ABOUT THIS EXERCISE:
Quote only the lines that start at the line with "Image resolution: width=1160" and run to the end of the entries; omit the pictures.

** Opening DATA EXTRACTS block **

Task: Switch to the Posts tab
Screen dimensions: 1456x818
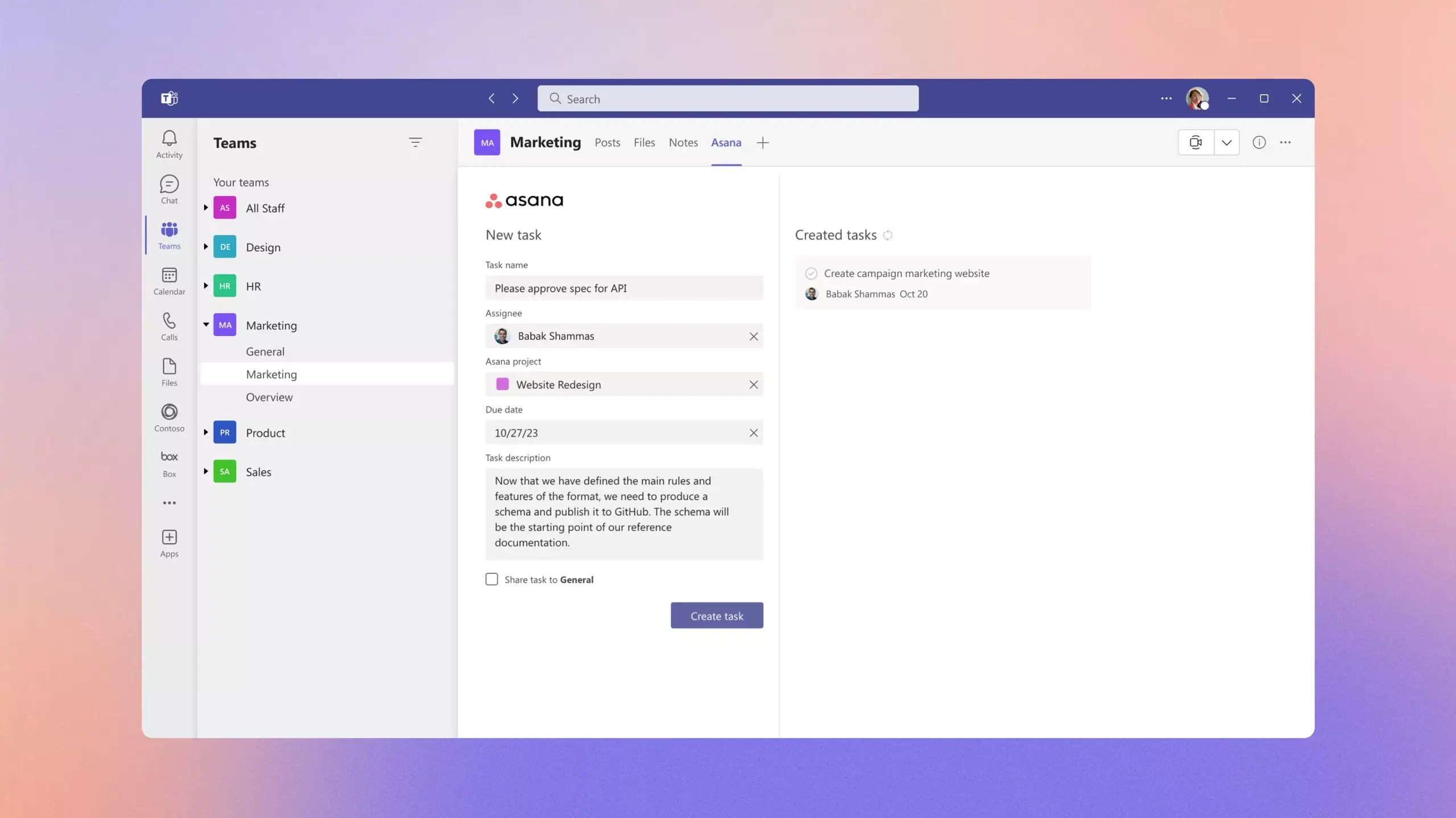Action: [607, 142]
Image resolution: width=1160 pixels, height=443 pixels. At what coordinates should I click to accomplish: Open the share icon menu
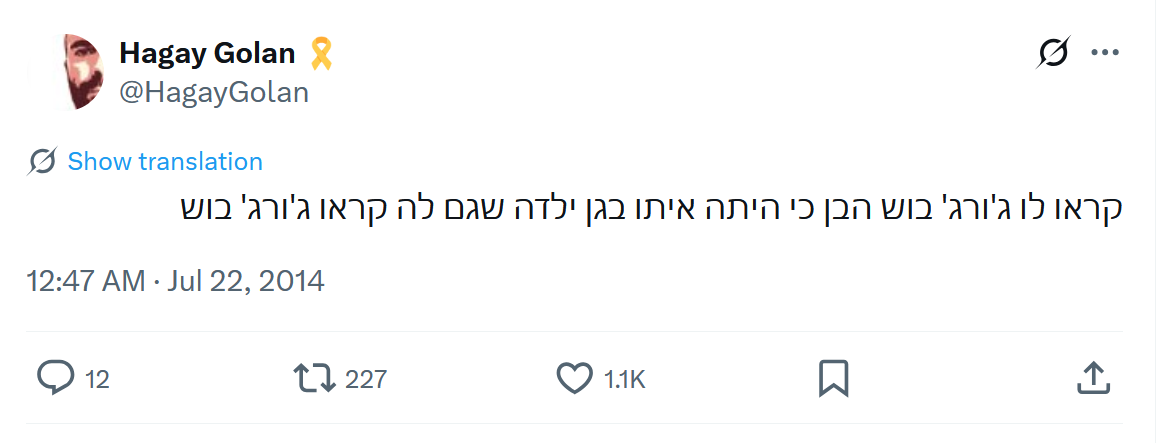click(x=1093, y=378)
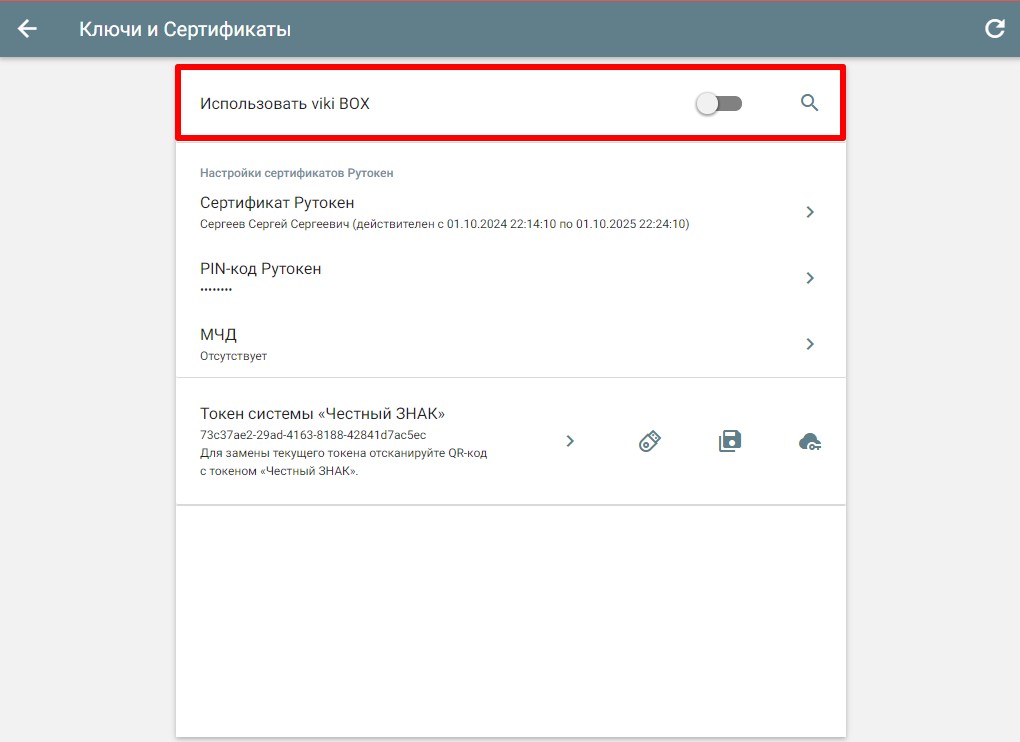The width and height of the screenshot is (1020, 742).
Task: Expand the Сертификат Рутокен chevron
Action: tap(810, 212)
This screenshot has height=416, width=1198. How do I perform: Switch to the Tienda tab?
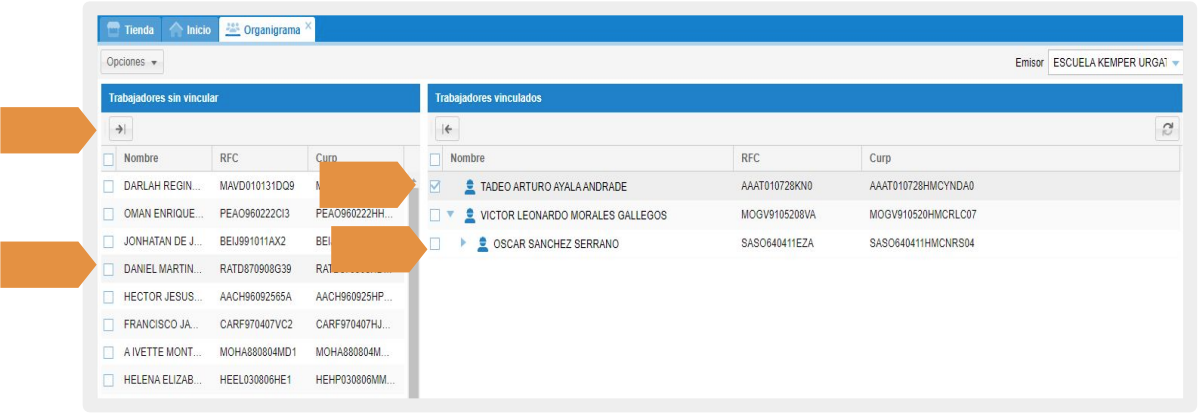[130, 30]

** Closing DATA EXTRACTS block **

ANSWER BELOW:
Image resolution: width=1160 pixels, height=443 pixels. At what coordinates should I click to accomplish: Open the share icon menu
click(x=1093, y=378)
The width and height of the screenshot is (1020, 742).
Task: Expand the Сертификат Рутокен chevron
Action: tap(810, 212)
This screenshot has height=416, width=1198. How do I perform: Switch to the Tienda tab?
[130, 30]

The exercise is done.